Женщин, занятых на других работах, часто лишали пайка из-за невыполнения ими нормы, они голодали, умирали. Моя мама как могла помогала некоторым выживать, она была бригадиром, а за бригадирство давали дополнительный паек: один килограмм хлеба...

Один раз в три месяца она писала мне письма в детдом. Это называлось «переписка на общих основаниях», разумеется, она скрывала от меня, где она находится, писать правду не разрешалось. Она мне писала, что находится временно в «командировке» и что скоро возьмет меня из детского дома. На все запросы об отце ей отвечали, что он отбывает наказание и переписка с ним запрещена (10 лет без права переписки).

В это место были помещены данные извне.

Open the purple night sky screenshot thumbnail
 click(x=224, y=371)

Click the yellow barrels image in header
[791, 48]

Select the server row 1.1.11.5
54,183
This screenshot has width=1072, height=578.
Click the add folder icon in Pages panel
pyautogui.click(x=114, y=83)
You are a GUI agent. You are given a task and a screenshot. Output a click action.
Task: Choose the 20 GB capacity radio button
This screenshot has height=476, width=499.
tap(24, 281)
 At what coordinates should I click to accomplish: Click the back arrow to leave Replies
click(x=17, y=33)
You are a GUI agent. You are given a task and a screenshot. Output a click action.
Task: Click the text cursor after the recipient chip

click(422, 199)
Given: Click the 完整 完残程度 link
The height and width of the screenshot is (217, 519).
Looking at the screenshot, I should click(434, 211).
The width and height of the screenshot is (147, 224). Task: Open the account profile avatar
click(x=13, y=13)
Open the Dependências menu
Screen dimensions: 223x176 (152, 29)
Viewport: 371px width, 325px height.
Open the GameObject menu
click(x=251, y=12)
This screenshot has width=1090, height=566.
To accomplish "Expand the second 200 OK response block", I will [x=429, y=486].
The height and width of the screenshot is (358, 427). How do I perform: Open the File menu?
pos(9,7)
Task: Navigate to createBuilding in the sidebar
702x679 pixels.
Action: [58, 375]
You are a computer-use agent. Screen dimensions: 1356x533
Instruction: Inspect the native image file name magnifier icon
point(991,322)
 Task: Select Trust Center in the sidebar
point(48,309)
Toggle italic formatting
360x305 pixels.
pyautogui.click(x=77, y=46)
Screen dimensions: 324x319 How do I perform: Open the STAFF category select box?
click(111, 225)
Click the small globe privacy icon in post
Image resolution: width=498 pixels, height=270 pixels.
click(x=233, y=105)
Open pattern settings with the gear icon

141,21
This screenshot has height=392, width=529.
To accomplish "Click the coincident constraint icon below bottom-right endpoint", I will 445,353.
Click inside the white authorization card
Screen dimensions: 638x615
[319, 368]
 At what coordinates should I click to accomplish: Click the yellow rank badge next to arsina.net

Мама так и не узнала, что отец был расстрелян еще в 1938 году, потому что даже с реабилитацией отца в 1957 году она получила ложную справку о том, что он умер в 1943 году, находясь в заключении.

Находясь на вечном поселении в Кзыл-Орде Казахской ССР, мама зарабатывала на жизнь в швейной промартели, борьба за выживание продолжалась, и еще надо было меня, детдомовца-беспризорника, сделать образованным человеком.

Времена менялись. В 1962 году после возвращения в Москву и обращения в правительственную комиссию при Совмине СССР она получила персональную пенсию союзного значения за отца, в этом ей помогли документы об отце из Института марксизма-ленинизма и Комитета госбезопасности СССР.

Мы получили однокомнатную квартиру на Донской улице в порядке компенсации. Это была компенсация за расстрелянного мужа, за восемь лет лагерей, за одиннадцатилетнюю разлуку с сыном, за потерянное здоровье. За всю искалеченную жизнь.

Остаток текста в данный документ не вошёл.